__Task to carry out__. The lines below, beginning at the one that contains "Yol Tarifi Al (119, 1935)" and ending at the last, are to be retyped exactly.

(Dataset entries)
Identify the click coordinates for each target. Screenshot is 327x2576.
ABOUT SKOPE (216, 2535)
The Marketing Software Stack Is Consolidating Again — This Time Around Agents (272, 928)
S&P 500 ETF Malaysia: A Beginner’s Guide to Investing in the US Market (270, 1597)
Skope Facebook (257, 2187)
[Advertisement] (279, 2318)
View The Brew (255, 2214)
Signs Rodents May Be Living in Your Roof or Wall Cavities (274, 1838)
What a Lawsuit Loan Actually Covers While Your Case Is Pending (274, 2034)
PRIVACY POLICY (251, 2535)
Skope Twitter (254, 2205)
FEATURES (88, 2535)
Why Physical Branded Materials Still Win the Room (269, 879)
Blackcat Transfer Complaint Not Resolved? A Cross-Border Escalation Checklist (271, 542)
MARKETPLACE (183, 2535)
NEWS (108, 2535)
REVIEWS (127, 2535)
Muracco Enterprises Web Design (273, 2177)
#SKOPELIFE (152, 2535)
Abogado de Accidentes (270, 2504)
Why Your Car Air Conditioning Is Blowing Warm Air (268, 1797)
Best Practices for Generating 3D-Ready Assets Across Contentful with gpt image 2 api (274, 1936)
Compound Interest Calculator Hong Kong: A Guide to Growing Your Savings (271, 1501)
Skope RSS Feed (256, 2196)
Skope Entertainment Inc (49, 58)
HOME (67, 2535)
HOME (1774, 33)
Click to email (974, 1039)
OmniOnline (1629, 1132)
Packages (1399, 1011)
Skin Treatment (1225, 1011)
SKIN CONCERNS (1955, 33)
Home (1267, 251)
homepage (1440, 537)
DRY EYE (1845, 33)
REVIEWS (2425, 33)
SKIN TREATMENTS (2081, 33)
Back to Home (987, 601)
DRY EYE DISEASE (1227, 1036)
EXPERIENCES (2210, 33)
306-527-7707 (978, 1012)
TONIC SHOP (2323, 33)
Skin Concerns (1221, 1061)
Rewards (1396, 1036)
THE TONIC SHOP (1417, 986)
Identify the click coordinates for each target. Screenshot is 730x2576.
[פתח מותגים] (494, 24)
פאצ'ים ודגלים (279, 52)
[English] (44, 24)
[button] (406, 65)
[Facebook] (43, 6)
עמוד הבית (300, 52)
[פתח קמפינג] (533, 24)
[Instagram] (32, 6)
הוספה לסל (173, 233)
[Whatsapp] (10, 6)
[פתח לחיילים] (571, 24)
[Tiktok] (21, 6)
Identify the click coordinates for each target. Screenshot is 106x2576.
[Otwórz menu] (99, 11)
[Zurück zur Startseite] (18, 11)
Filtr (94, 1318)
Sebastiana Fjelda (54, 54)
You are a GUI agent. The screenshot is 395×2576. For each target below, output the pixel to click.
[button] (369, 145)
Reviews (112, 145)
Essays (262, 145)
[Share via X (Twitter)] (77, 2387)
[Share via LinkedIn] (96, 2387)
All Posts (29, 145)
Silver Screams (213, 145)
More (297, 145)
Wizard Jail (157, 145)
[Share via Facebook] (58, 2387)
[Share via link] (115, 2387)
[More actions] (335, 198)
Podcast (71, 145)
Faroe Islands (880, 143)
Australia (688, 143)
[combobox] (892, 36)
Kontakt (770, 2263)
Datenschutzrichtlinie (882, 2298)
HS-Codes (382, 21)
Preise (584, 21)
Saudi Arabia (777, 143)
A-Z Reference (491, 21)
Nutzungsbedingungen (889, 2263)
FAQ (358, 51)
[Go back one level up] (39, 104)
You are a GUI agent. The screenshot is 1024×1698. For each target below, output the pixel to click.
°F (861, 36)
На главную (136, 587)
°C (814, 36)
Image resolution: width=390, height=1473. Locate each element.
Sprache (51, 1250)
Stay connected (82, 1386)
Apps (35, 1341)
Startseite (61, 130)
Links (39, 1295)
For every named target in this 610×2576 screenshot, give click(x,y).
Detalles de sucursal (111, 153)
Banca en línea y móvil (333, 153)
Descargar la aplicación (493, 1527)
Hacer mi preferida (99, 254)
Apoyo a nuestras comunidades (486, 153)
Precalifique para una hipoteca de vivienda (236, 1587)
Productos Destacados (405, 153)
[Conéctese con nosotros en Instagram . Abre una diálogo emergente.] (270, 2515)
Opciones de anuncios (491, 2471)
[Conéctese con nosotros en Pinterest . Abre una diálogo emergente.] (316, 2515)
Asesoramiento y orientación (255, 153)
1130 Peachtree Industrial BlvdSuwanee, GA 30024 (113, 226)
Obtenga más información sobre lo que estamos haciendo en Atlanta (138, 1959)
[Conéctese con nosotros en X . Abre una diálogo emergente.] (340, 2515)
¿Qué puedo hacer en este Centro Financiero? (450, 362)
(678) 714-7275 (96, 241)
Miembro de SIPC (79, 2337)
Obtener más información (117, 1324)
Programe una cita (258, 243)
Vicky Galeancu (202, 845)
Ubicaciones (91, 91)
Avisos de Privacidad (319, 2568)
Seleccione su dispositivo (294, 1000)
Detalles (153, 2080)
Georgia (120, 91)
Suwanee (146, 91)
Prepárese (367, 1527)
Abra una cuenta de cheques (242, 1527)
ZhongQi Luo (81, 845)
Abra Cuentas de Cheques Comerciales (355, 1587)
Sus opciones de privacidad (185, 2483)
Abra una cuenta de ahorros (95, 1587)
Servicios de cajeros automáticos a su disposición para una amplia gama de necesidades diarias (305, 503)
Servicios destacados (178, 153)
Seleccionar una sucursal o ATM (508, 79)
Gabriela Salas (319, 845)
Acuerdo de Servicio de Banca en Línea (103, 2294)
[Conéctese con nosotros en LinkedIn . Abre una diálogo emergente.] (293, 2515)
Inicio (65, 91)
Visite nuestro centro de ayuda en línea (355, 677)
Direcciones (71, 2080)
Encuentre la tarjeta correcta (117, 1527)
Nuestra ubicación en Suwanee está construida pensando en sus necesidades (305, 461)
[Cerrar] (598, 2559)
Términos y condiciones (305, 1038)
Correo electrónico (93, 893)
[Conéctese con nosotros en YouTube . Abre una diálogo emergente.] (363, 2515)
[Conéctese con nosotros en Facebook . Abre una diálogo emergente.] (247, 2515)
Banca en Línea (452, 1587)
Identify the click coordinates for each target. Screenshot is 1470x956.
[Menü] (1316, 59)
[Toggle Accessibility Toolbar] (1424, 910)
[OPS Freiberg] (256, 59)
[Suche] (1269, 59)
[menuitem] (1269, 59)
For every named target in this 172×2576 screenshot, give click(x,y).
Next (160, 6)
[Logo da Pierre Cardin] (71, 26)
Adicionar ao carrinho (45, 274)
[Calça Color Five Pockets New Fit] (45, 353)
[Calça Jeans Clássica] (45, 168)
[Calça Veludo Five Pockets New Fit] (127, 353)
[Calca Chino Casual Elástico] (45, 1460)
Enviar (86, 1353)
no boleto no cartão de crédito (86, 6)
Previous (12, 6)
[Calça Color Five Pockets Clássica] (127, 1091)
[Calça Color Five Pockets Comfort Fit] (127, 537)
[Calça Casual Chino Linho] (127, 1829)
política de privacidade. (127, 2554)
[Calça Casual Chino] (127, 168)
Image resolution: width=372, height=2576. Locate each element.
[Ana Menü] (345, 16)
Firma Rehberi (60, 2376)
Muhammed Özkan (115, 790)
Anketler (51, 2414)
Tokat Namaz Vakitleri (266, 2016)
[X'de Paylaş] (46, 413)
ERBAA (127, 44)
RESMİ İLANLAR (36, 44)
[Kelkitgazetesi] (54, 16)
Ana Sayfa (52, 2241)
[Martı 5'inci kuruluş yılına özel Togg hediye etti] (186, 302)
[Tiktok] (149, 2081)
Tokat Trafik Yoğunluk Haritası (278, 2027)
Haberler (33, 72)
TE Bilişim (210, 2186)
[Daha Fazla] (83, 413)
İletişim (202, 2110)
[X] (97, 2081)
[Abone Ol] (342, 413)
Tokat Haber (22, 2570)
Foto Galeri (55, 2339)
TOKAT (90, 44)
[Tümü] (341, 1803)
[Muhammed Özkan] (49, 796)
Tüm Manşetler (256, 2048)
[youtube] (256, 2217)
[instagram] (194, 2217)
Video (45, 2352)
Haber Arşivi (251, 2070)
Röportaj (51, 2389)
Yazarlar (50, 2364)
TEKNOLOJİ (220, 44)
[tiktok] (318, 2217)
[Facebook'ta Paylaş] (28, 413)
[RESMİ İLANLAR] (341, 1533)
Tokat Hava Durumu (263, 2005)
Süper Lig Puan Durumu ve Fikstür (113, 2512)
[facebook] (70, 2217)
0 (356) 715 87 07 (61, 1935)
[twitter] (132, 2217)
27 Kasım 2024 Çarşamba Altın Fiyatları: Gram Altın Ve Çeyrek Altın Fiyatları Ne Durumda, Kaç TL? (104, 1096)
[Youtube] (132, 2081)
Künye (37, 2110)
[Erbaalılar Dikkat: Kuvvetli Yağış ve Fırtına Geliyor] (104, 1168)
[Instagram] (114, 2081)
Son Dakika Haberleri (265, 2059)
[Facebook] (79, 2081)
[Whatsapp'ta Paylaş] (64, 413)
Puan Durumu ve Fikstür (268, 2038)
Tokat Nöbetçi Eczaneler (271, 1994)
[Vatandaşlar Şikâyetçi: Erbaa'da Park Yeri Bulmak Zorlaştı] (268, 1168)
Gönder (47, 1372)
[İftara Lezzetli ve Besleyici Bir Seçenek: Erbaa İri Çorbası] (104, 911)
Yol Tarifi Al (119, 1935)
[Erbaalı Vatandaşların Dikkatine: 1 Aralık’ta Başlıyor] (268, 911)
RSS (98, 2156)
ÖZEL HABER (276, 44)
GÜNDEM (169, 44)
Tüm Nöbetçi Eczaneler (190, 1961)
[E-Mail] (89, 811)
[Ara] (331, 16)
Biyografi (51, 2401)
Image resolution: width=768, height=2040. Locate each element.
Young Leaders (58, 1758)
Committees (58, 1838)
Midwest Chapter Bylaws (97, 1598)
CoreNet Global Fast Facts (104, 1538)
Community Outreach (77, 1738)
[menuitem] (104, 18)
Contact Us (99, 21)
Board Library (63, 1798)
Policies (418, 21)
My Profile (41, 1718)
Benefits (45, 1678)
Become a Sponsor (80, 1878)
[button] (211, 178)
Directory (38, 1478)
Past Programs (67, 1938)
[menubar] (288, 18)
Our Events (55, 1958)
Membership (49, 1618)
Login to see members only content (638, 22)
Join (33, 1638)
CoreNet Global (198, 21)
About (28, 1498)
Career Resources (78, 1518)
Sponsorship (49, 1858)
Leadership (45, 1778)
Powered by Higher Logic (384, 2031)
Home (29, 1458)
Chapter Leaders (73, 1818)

__Answer box__.
Yol Tarifi Al (119, 1935)
[Erbaalı Vatandaşların Dikkatine: 1 Aralık’ta Başlıyor] (268, 911)
RSS (98, 2156)
ÖZEL HABER (276, 44)
GÜNDEM (169, 44)
Tüm Nöbetçi Eczaneler (190, 1961)
[E-Mail] (89, 811)
[Ara] (331, 16)
Biyografi (51, 2401)
Image resolution: width=768, height=2040. Locate each element.
Young Leaders (58, 1758)
Committees (58, 1838)
Midwest Chapter Bylaws (97, 1598)
CoreNet Global Fast Facts (104, 1538)
Community Outreach (77, 1738)
[menuitem] (104, 18)
Contact Us (99, 21)
Board Library (63, 1798)
Policies (418, 21)
My Profile (41, 1718)
Benefits (45, 1678)
Become a Sponsor (80, 1878)
[button] (211, 178)
Directory (38, 1478)
Past Programs (67, 1938)
[menubar] (288, 18)
Our Events (55, 1958)
Membership (49, 1618)
Login to see members only content (638, 22)
Join (33, 1638)
CoreNet Global (198, 21)
About (28, 1498)
Career Resources (78, 1518)
Sponsorship (49, 1858)
Leadership (45, 1778)
Powered by Higher Logic (384, 2031)
Home (29, 1458)
Chapter Leaders (73, 1818)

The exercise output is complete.